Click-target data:

((

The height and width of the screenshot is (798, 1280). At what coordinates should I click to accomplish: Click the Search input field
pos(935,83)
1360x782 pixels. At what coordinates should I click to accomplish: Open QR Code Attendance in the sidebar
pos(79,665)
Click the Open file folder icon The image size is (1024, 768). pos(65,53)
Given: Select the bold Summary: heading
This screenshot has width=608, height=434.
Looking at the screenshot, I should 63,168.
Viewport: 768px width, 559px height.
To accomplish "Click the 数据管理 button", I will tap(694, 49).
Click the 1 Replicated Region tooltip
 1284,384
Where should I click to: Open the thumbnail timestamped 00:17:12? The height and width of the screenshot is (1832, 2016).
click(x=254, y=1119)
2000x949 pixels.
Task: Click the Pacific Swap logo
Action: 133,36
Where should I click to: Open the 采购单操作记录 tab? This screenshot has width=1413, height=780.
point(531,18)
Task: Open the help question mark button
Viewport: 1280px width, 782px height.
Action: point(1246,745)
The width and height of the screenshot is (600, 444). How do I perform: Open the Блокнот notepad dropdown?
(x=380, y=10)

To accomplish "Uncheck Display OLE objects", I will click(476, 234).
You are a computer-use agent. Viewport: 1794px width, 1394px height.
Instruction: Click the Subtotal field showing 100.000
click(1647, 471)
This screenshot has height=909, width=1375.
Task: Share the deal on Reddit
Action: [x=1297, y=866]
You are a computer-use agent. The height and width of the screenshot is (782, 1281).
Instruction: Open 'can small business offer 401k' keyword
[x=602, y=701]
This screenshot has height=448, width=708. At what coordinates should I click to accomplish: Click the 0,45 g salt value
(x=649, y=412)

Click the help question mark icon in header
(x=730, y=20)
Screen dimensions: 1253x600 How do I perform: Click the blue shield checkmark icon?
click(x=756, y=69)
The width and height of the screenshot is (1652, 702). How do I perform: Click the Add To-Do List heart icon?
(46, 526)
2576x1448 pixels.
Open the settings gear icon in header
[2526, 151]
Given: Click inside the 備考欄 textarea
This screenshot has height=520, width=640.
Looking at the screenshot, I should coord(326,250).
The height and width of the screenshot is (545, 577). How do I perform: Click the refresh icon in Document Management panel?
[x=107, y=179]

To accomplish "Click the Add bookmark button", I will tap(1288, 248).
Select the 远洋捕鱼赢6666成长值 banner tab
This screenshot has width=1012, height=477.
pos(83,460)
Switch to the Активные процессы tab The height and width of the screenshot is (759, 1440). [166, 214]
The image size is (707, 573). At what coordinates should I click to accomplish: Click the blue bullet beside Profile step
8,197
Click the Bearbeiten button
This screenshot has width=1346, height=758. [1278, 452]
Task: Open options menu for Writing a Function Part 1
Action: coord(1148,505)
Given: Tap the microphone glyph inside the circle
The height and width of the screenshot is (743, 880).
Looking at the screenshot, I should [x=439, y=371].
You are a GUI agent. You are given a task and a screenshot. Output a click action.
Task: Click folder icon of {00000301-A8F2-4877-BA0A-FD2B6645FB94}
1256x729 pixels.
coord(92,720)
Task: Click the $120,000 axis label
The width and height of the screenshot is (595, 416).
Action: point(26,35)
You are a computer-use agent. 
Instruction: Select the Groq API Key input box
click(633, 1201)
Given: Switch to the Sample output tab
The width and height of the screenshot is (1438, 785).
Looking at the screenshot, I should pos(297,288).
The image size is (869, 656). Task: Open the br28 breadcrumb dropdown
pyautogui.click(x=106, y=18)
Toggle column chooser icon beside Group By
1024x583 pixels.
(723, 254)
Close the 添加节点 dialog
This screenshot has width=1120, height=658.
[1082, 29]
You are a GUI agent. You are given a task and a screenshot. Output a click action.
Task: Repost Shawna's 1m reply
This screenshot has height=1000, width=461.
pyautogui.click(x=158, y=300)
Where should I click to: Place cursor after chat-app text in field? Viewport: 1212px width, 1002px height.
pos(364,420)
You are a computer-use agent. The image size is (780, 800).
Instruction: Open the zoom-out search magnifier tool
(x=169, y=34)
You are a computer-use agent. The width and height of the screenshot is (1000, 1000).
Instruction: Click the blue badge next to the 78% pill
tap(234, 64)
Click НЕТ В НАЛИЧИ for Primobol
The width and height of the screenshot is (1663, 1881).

))

### WHAT THE EXERCISE ASKS
Reproduce the lines of the records verbatim, starting with the line that contains "Click the 1 Replicated Region tooltip" and ending with the line that contains "Action: point(1246,745)", including both of those lines.

### WORKED SOLUTION
Click the 1 Replicated Region tooltip
 1284,384
Where should I click to: Open the thumbnail timestamped 00:17:12? The height and width of the screenshot is (1832, 2016).
click(x=254, y=1119)
2000x949 pixels.
Task: Click the Pacific Swap logo
Action: 133,36
Where should I click to: Open the 采购单操作记录 tab? This screenshot has width=1413, height=780.
point(531,18)
Task: Open the help question mark button
Viewport: 1280px width, 782px height.
Action: point(1246,745)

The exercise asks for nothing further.